第2話

 公爵令嬢レティシア・バセットは存在しない。

 いや、正確にはもう存在しない。

 とうの昔に死んだのだ。


「婚約者であるレティシアのことを愛していたか?」と問われればその答えは否である。

 そもそも彼女だって私のことなど愛していなかっただろう。

 レティシアが公爵令嬢であり、私が王太子だから彼女と私は婚約者になっただけだ。

 幼い頃から婚約者と定められていた彼女に対して愛を感じたことはなかった。


 公爵令嬢であるレティシアは完璧な令嬢であった。

 人前で感情をあらわにすることなどなく、美しいドレスを着て、まるで人形が生きているみたいなんて言われていた。


 冷たく感情のこもらない青い瞳に真っ白な肌、その春一番に鳴いた鳥の声を紡いだかのような銀色の髪。

 すべてが完璧で美しい少女ではあった。


「殿下、大丈夫ですか?」


 なんでも完璧にこなす婚約者と違い、王太子である私はできそこないだった。

 感情を殺すことができない私は何をやっても詰めが甘い。

 武術であっても学問であっても、どうしてもそこに感情を挟んでしまう。

 剣で傷つけた相手の感じる痛みや、政治によって切り捨てなければいけない部分。そんなことを考えると私はどうしても教師たちの教えるとは異なる答えを選んでしまう。


 それを隣に机を並べたレティシアがたしなめるということが何度もあった。


 レティシアはいつも冷酷と言われるほど冷静だけれど、正しかった。


 だけれど、私は知っている。

 そんな彼女は作り物であることを。


 レティシアはいつだって、心優しい女だった。

 庭で小鳥が傷ついていれば、彼女はそれを助ける。

 助からなかったときはこっそりと墓を作り毎晩、その小鳥が安らかに眠ることができるように祈っていた。

 気候のせいで作物がとれないという話を聞けば、その農民たちを心配し、他国で取り入れられている減税措置などを可能な限り学び我が国で応用できる部分はないか必死に学んだ。


 公爵令嬢レティシア・バセットは完璧な淑女だった。


 感情に流されないのは、一番大切な場面で多くの命を守ることを最優先にしていたからにすぎない。

 本当は誰よりも涙もろく情に厚い彼女を見て、私も必死に将来の国王に相応しい人間になろうとした。


「笑ってください、殿下」


 レティシアは死の直前、私に言った。

 彼女の命の灯が消えようとしているときでも、その表情には苦悶の色を浮かべまいと必死だった。

 痛みと苦しみで死んだあと彼女の手を胸の前に組ませようとしたとき、爪が掌の皮を傷つけていたくらいには。

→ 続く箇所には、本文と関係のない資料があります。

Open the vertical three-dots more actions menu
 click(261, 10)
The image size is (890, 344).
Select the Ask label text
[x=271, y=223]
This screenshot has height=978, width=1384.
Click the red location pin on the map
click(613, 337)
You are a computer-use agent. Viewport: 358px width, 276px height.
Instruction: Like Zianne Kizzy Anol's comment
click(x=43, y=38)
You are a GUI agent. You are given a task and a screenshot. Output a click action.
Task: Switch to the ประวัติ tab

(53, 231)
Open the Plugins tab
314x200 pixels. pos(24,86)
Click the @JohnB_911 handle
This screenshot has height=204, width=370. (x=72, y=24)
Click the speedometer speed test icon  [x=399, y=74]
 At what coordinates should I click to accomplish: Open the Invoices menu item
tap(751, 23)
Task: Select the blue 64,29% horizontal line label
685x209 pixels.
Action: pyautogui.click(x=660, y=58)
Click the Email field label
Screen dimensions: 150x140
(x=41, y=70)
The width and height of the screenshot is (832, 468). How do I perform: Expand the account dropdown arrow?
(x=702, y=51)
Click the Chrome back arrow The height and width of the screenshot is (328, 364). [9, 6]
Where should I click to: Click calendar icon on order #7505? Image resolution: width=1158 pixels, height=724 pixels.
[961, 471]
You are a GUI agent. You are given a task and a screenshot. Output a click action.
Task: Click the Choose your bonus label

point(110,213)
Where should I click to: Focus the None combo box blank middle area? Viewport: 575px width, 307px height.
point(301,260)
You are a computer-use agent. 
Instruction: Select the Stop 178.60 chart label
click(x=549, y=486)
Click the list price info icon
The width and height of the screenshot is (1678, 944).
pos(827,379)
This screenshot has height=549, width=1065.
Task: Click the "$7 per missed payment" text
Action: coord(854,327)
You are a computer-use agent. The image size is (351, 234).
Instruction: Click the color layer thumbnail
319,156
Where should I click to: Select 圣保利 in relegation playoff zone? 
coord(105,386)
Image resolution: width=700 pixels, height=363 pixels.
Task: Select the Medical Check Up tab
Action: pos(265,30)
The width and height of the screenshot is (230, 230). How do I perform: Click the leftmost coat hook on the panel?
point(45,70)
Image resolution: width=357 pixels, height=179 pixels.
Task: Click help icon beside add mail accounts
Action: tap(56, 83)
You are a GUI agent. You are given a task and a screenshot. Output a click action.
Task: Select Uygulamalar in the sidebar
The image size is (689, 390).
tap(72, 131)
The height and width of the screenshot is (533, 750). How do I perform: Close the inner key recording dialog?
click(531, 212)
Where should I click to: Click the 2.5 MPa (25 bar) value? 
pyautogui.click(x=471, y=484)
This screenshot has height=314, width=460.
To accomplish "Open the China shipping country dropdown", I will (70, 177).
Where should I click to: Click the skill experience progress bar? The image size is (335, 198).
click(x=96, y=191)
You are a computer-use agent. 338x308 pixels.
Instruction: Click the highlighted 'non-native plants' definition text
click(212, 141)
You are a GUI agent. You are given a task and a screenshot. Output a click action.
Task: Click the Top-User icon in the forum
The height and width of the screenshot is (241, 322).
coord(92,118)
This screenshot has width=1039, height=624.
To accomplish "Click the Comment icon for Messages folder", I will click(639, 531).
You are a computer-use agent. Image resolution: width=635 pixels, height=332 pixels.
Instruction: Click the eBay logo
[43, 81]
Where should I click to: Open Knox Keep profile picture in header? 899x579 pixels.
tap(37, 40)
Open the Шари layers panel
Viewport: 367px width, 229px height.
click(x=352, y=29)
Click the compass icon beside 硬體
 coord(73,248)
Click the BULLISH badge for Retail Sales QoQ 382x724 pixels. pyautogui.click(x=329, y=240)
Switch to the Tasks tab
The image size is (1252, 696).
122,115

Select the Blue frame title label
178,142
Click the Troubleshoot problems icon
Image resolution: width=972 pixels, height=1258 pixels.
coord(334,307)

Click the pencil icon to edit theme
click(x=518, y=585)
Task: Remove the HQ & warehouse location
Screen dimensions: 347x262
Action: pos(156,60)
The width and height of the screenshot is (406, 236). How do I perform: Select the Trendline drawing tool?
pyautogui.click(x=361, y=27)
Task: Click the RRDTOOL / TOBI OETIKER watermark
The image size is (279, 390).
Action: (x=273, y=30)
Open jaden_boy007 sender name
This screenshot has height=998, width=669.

「殿下、いいですか。わたくしの死は伏せておいてください。貴方様に真に愛する人ができるその日まで」


 それが、婚約者であるレティシア・バセットの死の直前の願いだった。


 死んでもなお、私は婚約者のレティシアによって助けられている。

 今日のことだってそうだ。

 カオリ・フェルナンデスは変わった少女だと思っていた。

 伸びやかに笑い、自由な考え方をする。まるでこの世界の常識を知らないのではないかと思わせるふるまいにはひやひやさせられることもあったが。

 カオリはレティシアと全く似ていなかった。

 どんな令嬢も素晴らしい人間になればなるほど、レティシアと比べてしまっていた。

 そしてレティシアはどんな令嬢よりも優れていることが分かった。

 だから、レティシアにまったく似ていないカオリに惹かれたのかもしれない。


 だけれど、カオリはとんでもない存在だった。


「レティシア様によって暗殺されそうになったのです!」


 なんて、馬鹿げたことを言うのだろう。

 死んだ女に暗殺なんてできるわけがない。


 そもそも、カオリが転入してくる前にレティシアは死んでいる。


 死んだ人間から暗殺されそうになるなど、嘘をよく言えたものだ。


 もし、あのまま何もなければカオリを婚約者にしようと内々に国王にまで話がいっていたというのに。


 婚約を申し込む前で助かった。

 常識のない嘘つき女と結婚するのを未然に防ぐことができたのだから。

 おそらく、レティシアはこのような事態を見越して、自分の死を伏せ、生きているように偽装させたのだろう。

 死んでもなお公爵令嬢レティシア・バセットは私にとって大きな存在だ。


 私は、婚約者であるレティシア・バセットを愛してなどいなかった。

 だけれど、私は子供の頃からその優しさと理知に富む彼女に恋をしていた。


 一度だけ願いが叶うならば私は再び彼女に会うことを願うだろう。


 会いたい、いや愛しているよ……レティ。